Remembering those who were robbed from their Mother’s Day
By Barb Nahwegahbow
TORONTO – Mother’s Day was a sombre occasion for John Fox. It was a day to remember his daughter, the late Cheyenne Fox and all the Missing and Murdered Indigenous Women (MMIW) who were mothers and grandmothers. “Celebrating and being honoured as mothers, they were robbed of that,” said Fox, citizen of Wikwemikong Unceded Indian Reserve.
Fox led a group of supporters to protest outside Anduhyaun, a Toronto shelter for Aboriginal women. In August 2012, Fox’s daughter was staying there when she was sexually assaulted in the shelter’s backyard. Nine months later, 20-year old Cheyenne Fox died after a fall from a 24th floor balcony. While the Toronto police ruled her death a suicide, Fox believes it was murder. Cheyenne was the mother of a 2-year old son.
Fox said the sexual assault was recorded on the shelter’s closed circuit cameras. Based on this, the police charged the alleged attacker. The judge for the preliminary hearings in 2014 viewed the tapes and subsequently ruled there was sufficient evidence to go to trial. The trial is scheduled to start September this year.
Fox alleges that Anduhyaun Shelter failed his daughter and said he filed a lawsuit against the shelter based on this a couple of weeks ago. “It’s supposed to be a safe place for our women,” he said. “I’m frustrated. It comes down to this. The shelter failed my daughter all the way around.”
Upon arrival at the shelter on Mother’s Day, the group was met with two security guards from a private firm. “Where were the security guards when my daughter was being assaulted?” said Fox. There were a couple of tense moments, once when Fox went onto the property, and the second when MMIW advocate Patricia Watts from Wabigoon Lake First Nation did the same. Watts climbed onto the shelter’s lawn to pray and offer tobacco. When the security guards demanded she get off the property, Watts said would do so after she finished her prayer.
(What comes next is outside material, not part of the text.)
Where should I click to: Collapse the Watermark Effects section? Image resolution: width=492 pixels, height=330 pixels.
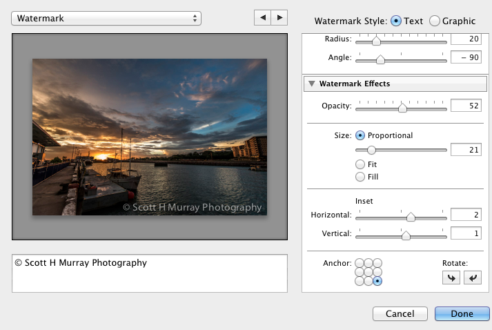pyautogui.click(x=312, y=84)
Standing on the sidewalk outside Anduhyaun, Fox addressed the shelter’s management who stayed behind closed doors. “This is not a safe place for our women. We’re not going to allow you to hide anymore, there’s going to be a lot more of these activities going on until you’re shut down or you’re accountable or your board completely resigns.”
Nationally known MMIW activist Gladys Radek travelled from Orillia to support Fox. She co-founded Walk4Justice when her 22-year old niece Tamara Chipman disappeared in 2005.
Speaking to a passerby who was drawn by the sound of the drumming, Radek told her, “There’s a lot of motherless children,” and explained what happened to Cheyenne Fox. “Somebody’s gotta bring attention to it, get a public inquiry. We’ve been asking for it for the last decade. It should be a priority. We’re lifegivers.”